## TASK REQUIREMENTS:
(A) Edit the passage of the drug war article between "The Bureau of" and "absurd to many.", inclusive, so that "Rio Grande" becomes "Rio Bravo".
(B) According to the drug war article, is each statement true? (i) Under the Merida Initiative, the US Congress approved more than $1.4bn in drug war aid for Mexico. (ii) The mayor of Juarez supported Villanueva's accusations. (iii) The Bureau of Alcohol Tobacco and Firearms lost track of 1,700 guns in the operation. Answer yes or no, and quote the words from the text that decide each one.

## PROVIDED TEXT:

Allegations about official complicity in the drug business are nothing new when they come from activists, professors, campaigners or even former officials. However, an official spokesman for the authorities in one of Mexico’s most violent states - one which directly borders Texas - going on the record with such accusations is unique.
“It’s like pest control companies, they only control,” Guillermo Terrazas Villanueva, the Chihuahua spokesman, told Al Jazeera last month at his office in Juarez. “If you finish off the pests, you are out of a job. If they finish the drug business, they finish their jobs.”
A spokesman for the CIA in Washington wouldn’t comment on the accusations directly, instead he referred Al Jazeera to an official website.
Accusations are ‘baloney’
Villanueva is not a high ranking official and his views do not represent Mexico’s foreign policy establishment. Other more senior officials in Chihuahua State, including the mayor of Juarez, dismissed the claims as “baloney”.
“I think the CIA and DEA [US Drug Enforcement Agency] are on the same side as us in fighting drug gangs,” Hector Murguia, the mayor of Juarez, told Al Jazeera during an interview inside his SUV. “We have excellent collaboration with the US.”
Under the Merida Initiative, the US Congress has approved more than $1.4bn in drug war aid for Mexico, providing attack helicopters, weapons and training for police and judges.
More than 55,000 people have died in drug related violence in Mexico since December 2006. Privately, residents and officials across Mexico’s political spectrum often blame the lethal cocktail of US drug consumption and the flow of high-powered weapons smuggled south of the border for causing much of the carnage.
Drug war ‘illusions’
“The war on drugs is an illusion,” Hugo Almada Mireles, professor at the Autonomous University of Juarez and author of several books, told Al Jazeera. “It’s a reason to intervene in Latin America.”
“The CIA wants to control the population; they don’t want to stop arms trafficking to Mexico, look at [Operation] Fast and Furious,” he said, referencing a botched US exercise where automatic weapons were sold to criminals in the hope that security forces could trace where the guns ended up.
The Bureau of Alcohol Tobacco and Firearms lost track of 1,700 guns as part of the operation, including an AK-47 used in 2010 the murder of Brian Terry, a Customs and Border Protection Agent.
Blaming the gringos for Mexico’s problems has been a popular sport south of the Rio Grande ever since the Mexican-American war of the 1840s, when the US conquered most of present day California, Utah, Nevada, Arizona and New Mexico from its southern neighbour. But operations such as Fast and Furious show that reality can be stranger than fiction when it comes to the drug war and relations between the US and Mexico. If the case hadn’t been proven, the idea that US agents were actively putting weapons into the hands of Mexican gangsters would sound absurd to many.
‘Conspiracy theories’
“I think it’s easy to become cynical about American and other countries’ involvement in Latin America around drugs,” Kevin Sabet, a former senior adviser to the White House on drug control policy, told Al Jazeera. “Statements [accusing the CIA of managing the drug trade] should be backed up with evidence… I don’t put much stake in it.”
Villanueva’s accusations “might be a way to get some attention to his region, which is understandable but not productive or grounded in reality”, Sabet said. “We have sort of ‘been there done that’ with CIA conspiracy theories.”

## MATERIAL SUPPLIED:

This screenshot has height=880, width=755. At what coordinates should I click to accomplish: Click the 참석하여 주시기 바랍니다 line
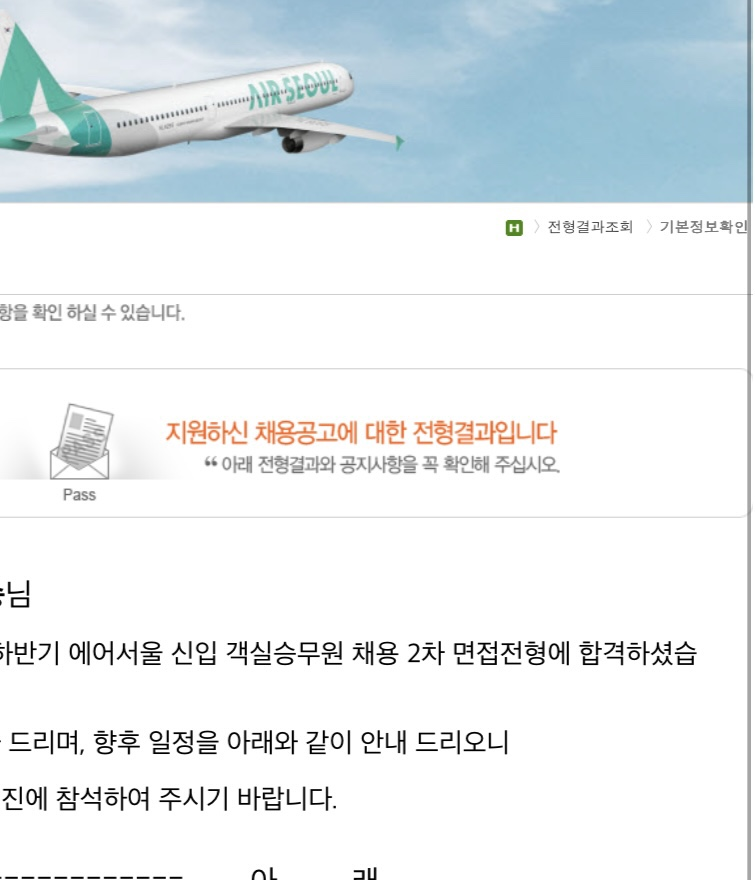[x=196, y=798]
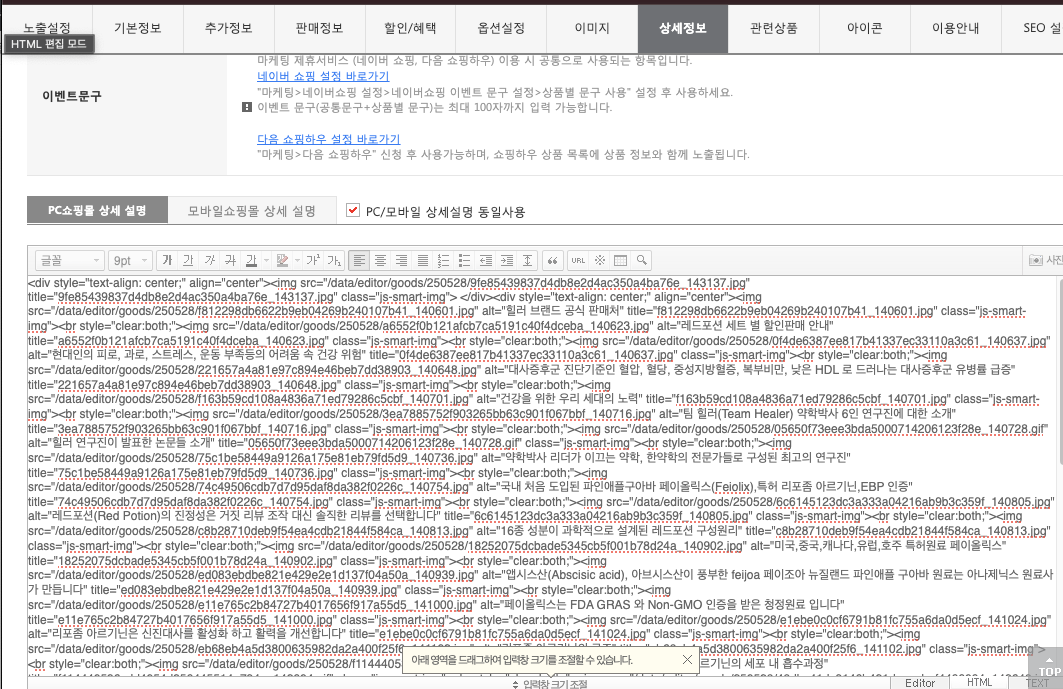Apply blockquote using the quotation icon
Viewport: 1063px width, 689px height.
pos(553,260)

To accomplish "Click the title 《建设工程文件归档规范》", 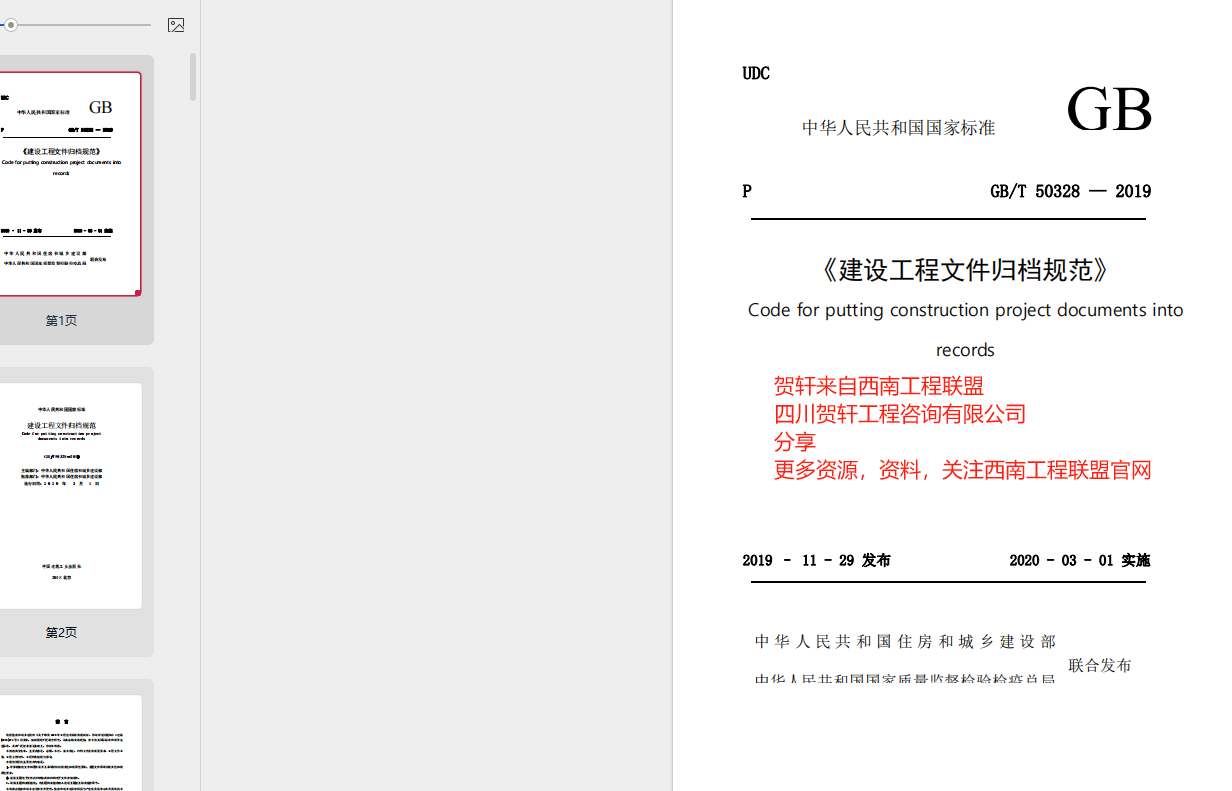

## SOLUTION SET:
(A)
The Bureau of Alcohol Tobacco and Firearms lost track of 1,700 guns as part of the operation, including an AK-47 used in 2010 the murder of Brian Terry, a Customs and Border Protection Agent.
Blaming the gringos for Mexico’s problems has been a popular sport south of the Rio Bravo ever since the Mexican-American war of the 1840s, when the US conquered most of present day California, Utah, Nevada, Arizona and New Mexico from its southern neighbour. But operations such as Fast and Furious show that reality can be stranger than fiction when it comes to the drug war and relations between the US and Mexico. If the case hadn’t been proven, the idea that US agents were actively putting weapons into the hands of Mexican gangsters would sound absurd to many.

(B)
(i) Yes: "Under the Merida Initiative, the US Congress has approved more than $1.4bn in drug war aid for Mexico"
(ii) No: "Other more senior officials in Chihuahua State, including the mayor of Juarez, dismissed the claims as “baloney”."
(iii) Yes: "The Bureau of Alcohol Tobacco and Firearms lost track of 1,700 guns as part of the operation"